Once upon a time, a boy and a girl met one summer at Camp Ramah in the Berkshires. They met through mutual friends on a cracked tennis court. The girl kept missing every shot, and the boy didn’t seem to mind chasing all these balls and retrieving them for her.
The boy really liked the girl. Loved the girl. But the girl just wanted to be friends.
That winter, the boy visited Israel with his family. They visited the Kotel, or the Western Wall. The holiest place in all of Judaism where Jews for centuries pour out their hearts in prayer for a united Jerusalem, for a rebuilt Jerusalem. The boy wrote a note to Gd asking that the girl would one day fall in love with him, his family would be blessed with health, and (a bit of a more material and earthly ask), that he would make it into the Engineering program at MIT.
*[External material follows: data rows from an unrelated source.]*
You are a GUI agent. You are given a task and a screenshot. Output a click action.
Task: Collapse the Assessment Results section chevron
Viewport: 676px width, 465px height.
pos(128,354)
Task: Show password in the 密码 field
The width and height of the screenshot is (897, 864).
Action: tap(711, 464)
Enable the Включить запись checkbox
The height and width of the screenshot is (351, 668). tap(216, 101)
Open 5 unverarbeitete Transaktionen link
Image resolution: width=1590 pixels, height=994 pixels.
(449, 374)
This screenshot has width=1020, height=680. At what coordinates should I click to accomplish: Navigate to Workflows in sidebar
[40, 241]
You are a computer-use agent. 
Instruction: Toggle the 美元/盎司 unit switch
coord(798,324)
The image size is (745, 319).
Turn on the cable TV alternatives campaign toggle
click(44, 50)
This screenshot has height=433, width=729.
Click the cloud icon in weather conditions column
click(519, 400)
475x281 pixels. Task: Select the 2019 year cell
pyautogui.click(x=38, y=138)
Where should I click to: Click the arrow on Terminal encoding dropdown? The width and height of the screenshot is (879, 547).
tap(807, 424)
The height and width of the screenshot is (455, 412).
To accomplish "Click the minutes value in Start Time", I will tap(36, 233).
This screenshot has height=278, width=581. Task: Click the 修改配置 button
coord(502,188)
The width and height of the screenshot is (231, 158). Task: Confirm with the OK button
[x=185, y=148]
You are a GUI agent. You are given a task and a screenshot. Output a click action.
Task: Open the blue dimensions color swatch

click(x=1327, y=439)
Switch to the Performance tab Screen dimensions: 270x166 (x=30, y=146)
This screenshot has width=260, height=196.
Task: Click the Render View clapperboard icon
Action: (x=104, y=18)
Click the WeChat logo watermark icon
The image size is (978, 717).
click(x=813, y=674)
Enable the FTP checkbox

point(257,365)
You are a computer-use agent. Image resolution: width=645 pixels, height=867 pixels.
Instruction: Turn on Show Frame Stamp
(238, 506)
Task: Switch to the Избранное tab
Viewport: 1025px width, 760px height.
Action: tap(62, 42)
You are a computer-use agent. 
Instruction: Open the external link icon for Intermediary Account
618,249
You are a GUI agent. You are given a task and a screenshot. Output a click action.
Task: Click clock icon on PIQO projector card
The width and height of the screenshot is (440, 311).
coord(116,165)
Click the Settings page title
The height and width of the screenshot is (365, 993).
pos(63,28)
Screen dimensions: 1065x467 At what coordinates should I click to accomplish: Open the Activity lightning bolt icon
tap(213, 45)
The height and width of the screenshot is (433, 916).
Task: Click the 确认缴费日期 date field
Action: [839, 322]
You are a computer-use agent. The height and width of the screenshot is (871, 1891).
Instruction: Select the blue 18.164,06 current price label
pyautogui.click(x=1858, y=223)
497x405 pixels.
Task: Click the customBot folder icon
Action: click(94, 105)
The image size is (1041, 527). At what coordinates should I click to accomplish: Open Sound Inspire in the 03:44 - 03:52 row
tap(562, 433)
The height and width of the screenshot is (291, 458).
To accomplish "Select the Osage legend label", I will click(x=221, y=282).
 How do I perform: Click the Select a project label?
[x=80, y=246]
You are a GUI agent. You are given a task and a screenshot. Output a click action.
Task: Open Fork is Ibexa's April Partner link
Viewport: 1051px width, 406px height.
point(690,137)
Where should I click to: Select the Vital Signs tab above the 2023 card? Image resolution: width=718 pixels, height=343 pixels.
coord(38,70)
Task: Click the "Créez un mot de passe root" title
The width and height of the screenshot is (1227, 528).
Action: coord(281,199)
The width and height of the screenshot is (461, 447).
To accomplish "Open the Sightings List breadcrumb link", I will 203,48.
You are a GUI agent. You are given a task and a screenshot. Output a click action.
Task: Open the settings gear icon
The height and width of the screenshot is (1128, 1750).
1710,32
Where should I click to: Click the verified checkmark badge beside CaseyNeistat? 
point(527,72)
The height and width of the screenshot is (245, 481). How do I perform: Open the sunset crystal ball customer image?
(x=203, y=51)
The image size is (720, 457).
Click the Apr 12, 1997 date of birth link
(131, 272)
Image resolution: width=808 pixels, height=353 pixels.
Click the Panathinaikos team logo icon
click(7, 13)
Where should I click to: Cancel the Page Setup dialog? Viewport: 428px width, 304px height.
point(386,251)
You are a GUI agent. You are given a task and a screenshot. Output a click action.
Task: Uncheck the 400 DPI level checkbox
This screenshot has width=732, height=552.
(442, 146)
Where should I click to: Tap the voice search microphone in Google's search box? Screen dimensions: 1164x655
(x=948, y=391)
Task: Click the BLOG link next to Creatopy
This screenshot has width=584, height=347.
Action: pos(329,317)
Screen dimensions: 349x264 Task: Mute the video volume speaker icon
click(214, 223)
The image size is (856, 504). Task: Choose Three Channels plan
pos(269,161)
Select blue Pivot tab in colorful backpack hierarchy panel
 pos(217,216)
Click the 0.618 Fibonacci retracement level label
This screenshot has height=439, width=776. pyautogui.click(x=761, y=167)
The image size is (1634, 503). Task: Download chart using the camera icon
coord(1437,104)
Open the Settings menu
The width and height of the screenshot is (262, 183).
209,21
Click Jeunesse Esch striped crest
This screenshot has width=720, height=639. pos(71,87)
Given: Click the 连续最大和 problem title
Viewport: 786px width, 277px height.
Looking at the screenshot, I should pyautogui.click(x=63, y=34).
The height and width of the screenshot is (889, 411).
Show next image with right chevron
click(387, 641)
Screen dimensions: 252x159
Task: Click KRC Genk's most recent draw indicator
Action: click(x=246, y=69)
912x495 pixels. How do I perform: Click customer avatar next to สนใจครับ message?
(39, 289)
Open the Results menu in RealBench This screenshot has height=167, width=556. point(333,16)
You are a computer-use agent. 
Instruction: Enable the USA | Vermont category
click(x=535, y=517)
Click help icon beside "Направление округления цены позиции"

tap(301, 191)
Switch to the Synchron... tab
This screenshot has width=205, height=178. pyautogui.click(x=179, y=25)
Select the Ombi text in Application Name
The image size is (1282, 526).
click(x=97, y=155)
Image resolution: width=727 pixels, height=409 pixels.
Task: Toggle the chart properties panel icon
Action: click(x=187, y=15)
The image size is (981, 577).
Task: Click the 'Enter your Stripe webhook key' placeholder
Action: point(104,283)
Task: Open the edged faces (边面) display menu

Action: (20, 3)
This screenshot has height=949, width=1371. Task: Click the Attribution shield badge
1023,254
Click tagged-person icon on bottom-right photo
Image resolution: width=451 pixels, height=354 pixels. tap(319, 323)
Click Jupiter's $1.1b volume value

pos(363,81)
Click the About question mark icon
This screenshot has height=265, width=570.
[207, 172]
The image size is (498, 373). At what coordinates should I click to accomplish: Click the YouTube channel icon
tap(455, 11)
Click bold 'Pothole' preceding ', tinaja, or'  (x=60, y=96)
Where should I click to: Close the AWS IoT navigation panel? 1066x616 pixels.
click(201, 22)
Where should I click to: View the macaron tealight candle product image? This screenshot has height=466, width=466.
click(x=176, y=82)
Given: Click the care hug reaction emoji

Within a month of writing that note, the girl (who would be me) turned him down when asked to prom. Within a month, the boy’s sister became seriously ill with meningitis and lapsed into a coma. And, the rejection letter from MIT showed up soon after that.
That boy felt like he was truly being punished by the Divine.
Not to worry. Gd answers prayers. Just not in the instant we would like them to be granted.
The sister of the boy recovered and thrived, went to MIT and went on to finish an MBA at Columbia University, has a tri-athlete husband and four beautiful children, and a thriving cupcake business!
Nine years later the girl that turned down the boy for prom came around and they were married before 247 guests!
The boy in the story is my husband. Whenever we are having an argument, or whenever my husband is getting on my nerves like when he doesn’t like the way I load the dishwasher, I think back to his note in the Kotel, realize that our marriage is meant to be by Gd, so I let it slide.
Now, I’m going back to the Kotel again, the fourth time in my life. No two trips to Israel or the Kotel are ever the same. Each time you go there, you are a different person perhaps at a different phase in your life. So, I’m going not only with my family, but I will also be going as a messenger taking along the notes my students wrote to place in the Kotel.
Most of them.
As my students started their note writing, they had many questions: How will Gd know it’s me? What should I write? How long does it have to be? Can I ask for anything…. anything? Is this a wish, or is this a prayer? And, will it come true, what I ask? How do they keep all the notes from falling out of the cracks?” …. and so on.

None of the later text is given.